CNN Based Deepfake Detection

Fine Tuned VGG-CNN Based Deepfake Detection

Github: link

(Writeup in "Additional info", poster at bottom of page)

Who:

Kamyar Mirfakhraie - kmirfakh

Jason Pien - jpien

Joseph Ricciardulli - jriccia2

Alex Wick - awick2

Introduction:

In recent years, strikingly realistic photos of celebrities and other public figures have been surfacing on the internet. While these deepfakes can be used harmlessly and for fun, they can also contribute to the spread of misinformation on the internet. Some of these deepfakes can be unrecognizable to the untrained eye, and in an effort to combat this, the paper Deepfake Video Detection Using Convolutional Neural Network by Karandikar et al. (2020) outlines a deepfake detection model that is based on VGG16 with pre-trained imagenet weights followed by a fine tuned custom head. By detecting faces and analyzing the detected features using a deep learning approach, the proposed method can identify deepfakes with a high success rate.

Related Work:

Are you aware of any, or is there any prior work that you drew on to do your project?

The main architecture of our model relies on VGG16, a CNN model created in 2015 that won the imagenet challenge for object identification and classification. VGG16 is a very deep CNN that took two to three weeks to initially train, with the total size of the imagenet weights coming in above 500MB. This architecture was groundbreaking for object detection and serves as the basis for the proposed architecture.

THE INPUT ▸
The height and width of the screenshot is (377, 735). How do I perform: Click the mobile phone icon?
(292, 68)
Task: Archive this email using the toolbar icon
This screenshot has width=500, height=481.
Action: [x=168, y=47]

TO BE DONE ▸
(a) What does the main architecture described in the deepfake detection page rely on?
(b) Please echo the entries from the line holding "Task: Archive this" through the end of the entries, inclusive, repeating each line word for word.

RESPONSES TO THE EXERCISE ▸
(a) VGG16

(b)
Task: Archive this email using the toolbar icon
This screenshot has width=500, height=481.
Action: [x=168, y=47]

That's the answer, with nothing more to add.